Switching to the gas-powered 330i—with its 19-inch wheels, Pilot Sport 4S tires, larger M sport brakes, and limited-slip differential—makes the 3 Series feel like an entirely different car. Turn in becomes measurably more satisfying. The diff gives you the confidence to briskly power out of corners and dive into the next set of turns, and the brakes are right there with immediate stopping power when you need them. I finally feel like I’m driving a sport sedan, and with the stiffer M sport suspension and the larger wheels, one that doesn’t seek to coddle and protect me from the road. (The highway ride was a bit busy and bouncy with the larger wheels.) It is capable, fast, and light on its feet. And the new four-cylinder engine, although it doesn’t sound like much, is punchy all the way to redline, working seamlessly with the eight-speed automatic.
If the new 3 Series leaves anything to be desired, it’s in the interior. Although it’s a step forward in design from the bland F30 cabin, the new G20 has none of the wow-factor you get when you step into a Mercedes C-Class, nor the clarity and handsome simplicity you find in the Audi A4. Interior materials aren’t impressive either, particularly the grainy black plastic used on the gear shift selector—something you touch every time you get into the car.
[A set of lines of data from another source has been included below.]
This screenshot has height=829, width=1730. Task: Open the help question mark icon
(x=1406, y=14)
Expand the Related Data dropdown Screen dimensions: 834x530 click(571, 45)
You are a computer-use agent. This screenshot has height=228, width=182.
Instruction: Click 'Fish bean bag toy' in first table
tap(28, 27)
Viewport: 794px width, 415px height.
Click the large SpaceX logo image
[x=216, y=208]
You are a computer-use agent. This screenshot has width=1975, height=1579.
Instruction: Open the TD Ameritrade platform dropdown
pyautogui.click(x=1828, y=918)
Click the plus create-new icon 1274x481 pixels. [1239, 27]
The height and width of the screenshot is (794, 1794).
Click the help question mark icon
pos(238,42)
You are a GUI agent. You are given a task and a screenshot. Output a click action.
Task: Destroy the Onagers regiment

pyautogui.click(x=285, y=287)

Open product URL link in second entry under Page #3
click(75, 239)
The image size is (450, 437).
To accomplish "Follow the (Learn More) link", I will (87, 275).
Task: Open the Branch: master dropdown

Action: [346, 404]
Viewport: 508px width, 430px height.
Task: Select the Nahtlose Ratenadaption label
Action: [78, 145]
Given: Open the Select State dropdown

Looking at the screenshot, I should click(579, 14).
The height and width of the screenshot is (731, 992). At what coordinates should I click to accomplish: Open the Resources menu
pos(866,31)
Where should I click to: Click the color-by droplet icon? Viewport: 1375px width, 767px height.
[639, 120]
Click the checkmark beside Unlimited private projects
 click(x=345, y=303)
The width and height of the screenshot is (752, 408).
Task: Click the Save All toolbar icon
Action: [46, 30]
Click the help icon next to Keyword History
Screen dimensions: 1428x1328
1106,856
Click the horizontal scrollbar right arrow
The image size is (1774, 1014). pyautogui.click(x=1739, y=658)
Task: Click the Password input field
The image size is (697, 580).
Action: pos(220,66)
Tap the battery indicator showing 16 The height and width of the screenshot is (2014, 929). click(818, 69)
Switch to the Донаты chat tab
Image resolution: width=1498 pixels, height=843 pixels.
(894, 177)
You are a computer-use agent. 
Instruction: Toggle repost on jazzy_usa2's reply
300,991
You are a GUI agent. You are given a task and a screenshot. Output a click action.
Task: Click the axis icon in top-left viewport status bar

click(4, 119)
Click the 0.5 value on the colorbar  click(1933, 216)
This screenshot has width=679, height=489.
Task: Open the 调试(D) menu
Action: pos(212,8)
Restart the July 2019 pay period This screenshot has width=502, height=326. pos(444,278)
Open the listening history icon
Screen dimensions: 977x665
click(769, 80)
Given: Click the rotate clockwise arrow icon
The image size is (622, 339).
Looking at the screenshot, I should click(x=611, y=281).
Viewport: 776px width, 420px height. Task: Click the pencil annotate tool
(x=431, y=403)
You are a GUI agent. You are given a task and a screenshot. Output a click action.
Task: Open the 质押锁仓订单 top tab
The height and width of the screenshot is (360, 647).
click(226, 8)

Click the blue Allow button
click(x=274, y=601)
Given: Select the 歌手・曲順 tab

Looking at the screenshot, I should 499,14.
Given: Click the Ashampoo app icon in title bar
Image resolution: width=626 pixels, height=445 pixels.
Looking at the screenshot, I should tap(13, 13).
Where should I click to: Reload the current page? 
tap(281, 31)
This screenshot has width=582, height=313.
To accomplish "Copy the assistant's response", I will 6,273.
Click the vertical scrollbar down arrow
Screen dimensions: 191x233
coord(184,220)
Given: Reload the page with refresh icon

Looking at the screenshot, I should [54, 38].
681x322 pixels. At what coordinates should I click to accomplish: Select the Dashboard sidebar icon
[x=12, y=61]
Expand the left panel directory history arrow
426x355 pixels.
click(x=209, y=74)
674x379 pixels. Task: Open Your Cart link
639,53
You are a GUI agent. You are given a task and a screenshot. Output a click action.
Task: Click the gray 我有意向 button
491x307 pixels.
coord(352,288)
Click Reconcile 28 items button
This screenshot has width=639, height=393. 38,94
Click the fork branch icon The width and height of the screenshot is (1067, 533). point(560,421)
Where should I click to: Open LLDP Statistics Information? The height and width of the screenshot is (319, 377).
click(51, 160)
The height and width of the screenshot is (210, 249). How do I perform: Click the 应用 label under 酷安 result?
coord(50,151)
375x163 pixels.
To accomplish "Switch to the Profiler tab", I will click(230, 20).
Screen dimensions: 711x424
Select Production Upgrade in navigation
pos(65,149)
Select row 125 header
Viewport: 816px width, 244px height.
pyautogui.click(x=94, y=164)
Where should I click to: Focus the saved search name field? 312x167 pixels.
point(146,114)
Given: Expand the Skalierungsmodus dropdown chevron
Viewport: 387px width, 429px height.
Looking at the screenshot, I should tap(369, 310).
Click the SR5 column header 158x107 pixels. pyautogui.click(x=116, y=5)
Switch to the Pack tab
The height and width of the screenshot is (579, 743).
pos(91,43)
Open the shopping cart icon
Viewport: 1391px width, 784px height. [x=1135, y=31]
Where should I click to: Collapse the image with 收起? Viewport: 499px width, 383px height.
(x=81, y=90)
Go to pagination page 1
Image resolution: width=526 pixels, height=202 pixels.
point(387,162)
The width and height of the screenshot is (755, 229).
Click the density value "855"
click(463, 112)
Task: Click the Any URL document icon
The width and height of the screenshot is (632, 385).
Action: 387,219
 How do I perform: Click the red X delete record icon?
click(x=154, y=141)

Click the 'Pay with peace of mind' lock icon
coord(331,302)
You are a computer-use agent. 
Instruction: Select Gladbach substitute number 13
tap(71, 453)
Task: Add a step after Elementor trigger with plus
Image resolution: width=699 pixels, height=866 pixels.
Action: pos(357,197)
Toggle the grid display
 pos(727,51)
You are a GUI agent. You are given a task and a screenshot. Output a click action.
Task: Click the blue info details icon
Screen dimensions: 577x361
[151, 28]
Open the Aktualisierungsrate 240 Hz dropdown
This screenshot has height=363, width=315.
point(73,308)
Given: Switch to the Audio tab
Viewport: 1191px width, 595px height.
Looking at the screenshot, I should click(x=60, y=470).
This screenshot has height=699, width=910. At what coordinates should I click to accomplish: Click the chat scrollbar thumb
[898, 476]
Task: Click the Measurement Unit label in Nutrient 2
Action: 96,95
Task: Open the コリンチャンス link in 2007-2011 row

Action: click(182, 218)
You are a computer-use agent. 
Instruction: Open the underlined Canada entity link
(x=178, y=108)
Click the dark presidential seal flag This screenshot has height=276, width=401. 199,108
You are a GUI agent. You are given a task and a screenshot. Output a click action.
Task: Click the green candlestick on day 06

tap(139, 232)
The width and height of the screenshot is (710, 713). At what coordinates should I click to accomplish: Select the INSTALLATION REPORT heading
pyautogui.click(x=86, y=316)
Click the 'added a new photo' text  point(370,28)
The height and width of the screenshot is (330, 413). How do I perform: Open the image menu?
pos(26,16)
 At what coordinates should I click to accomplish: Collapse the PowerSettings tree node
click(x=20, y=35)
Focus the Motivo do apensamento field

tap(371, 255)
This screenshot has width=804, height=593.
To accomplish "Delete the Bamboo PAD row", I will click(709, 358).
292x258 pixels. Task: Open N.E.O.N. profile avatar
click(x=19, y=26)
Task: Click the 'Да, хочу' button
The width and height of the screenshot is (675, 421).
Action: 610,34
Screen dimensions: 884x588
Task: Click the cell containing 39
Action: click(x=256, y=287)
Our only taste of the top-level M340i xDrive were pre-production versions, limited to driving on the Algarve Curcuit in Portimao. The track is full of big elevation changes, blind corners, and devilish changes in camber, which meant the M340i would have its work cut out to look good. Pulling out of the pits, I immediately grin at the steady pull and butter-smoothness that BMW still bakes into every straight-six it builds. The M340i can do the 0-60 sprint in a claimed 4.3 seconds, making it just 0.3 seconds off the pace of the outgoing M3.
The prototype I’m driving is equipped with the M adaptive suspension, which handles Algarve’s ceaseless torrent of varying road surface with aplomb. Especially with the standard limited-slip differential and all-wheel drive, the M340i is extremely controllable and balanced even when pushed hard through tight corners, making it a truly approachable car that’s straightforward to warm up to. But there’s no getting around the fact that the car feels heavy, unlike the rear-drive 330i with its four-cylinder turbo. Of the two, the 330i was more engaging as a driver’s car, despite the M340i’s undeniably delicious straight-six. A small gift for North America is that we are the only market where BMW will sell a rear-drive M340i, which has the potentially to be the best car of the bunch.
Until we get the 2019 BMW 3 Series on public roads here in the U.S., and the opportunity to drive one without the stiffer sport suspension and variable sport steering, it’s hard to say if this Bimmer is once again the sport sedan benchmark. Alfa Romeo’s Giulia still exhibits the best ride-handling balance in the competitive set, although any serious luxury car customer would have to care a lot more about driving dynamics than interior amenities (or a reputation for quality) to justify one. For now, I’ll say there are ways to spec your 3 Series in a way that feels like the marque has its mojo back. When it goes on sale in March, starting at $41,195 including destination, we’ll see if the 3 Series writ large can do the nameplate proud.